● **WHAT IS NEEDED**
Set down precisely the lines from the line with "Instruction: Click the" through the end of the material, inclusive, and no pictures.

● **RECORDS SHOWN**
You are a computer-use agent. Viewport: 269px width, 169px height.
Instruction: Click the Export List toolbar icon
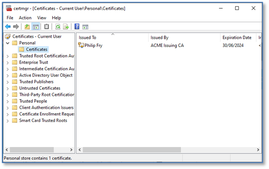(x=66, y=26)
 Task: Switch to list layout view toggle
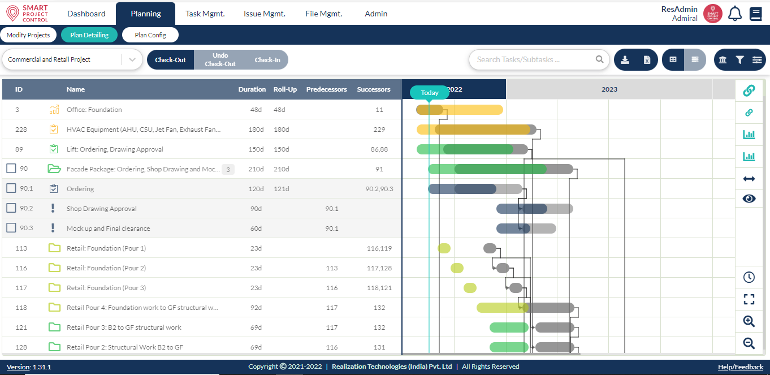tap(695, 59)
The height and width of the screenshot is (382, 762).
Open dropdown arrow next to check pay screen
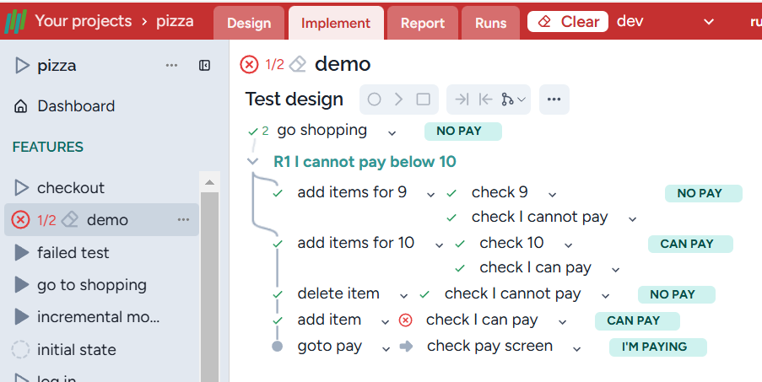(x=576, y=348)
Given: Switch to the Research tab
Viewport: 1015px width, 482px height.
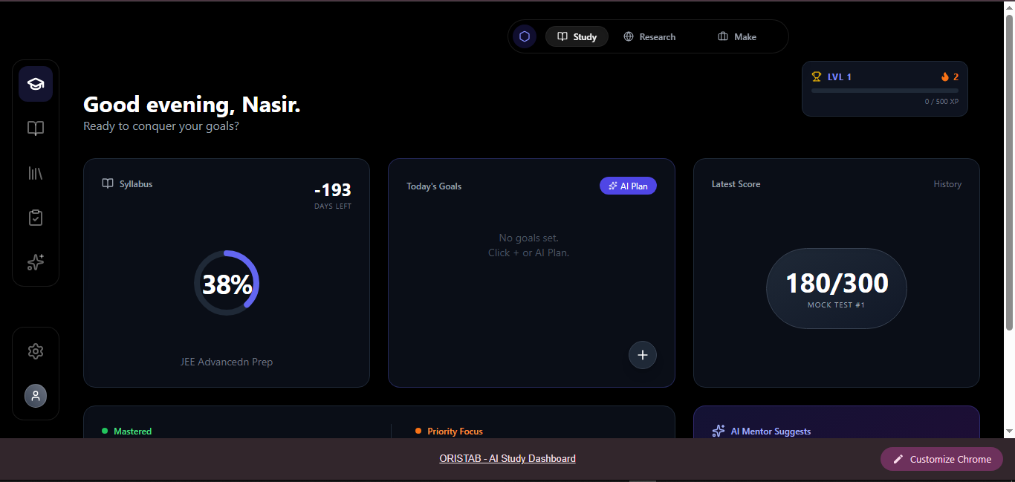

● **SOLUTION FOR THIS PROBLEM**
Instruction: Click the Export List toolbar icon
(x=66, y=26)
 Task: Switch to list layout view toggle
tap(695, 59)
The height and width of the screenshot is (382, 762).
Open dropdown arrow next to check pay screen
(x=576, y=348)
Given: Switch to the Research tab
Viewport: 1015px width, 482px height.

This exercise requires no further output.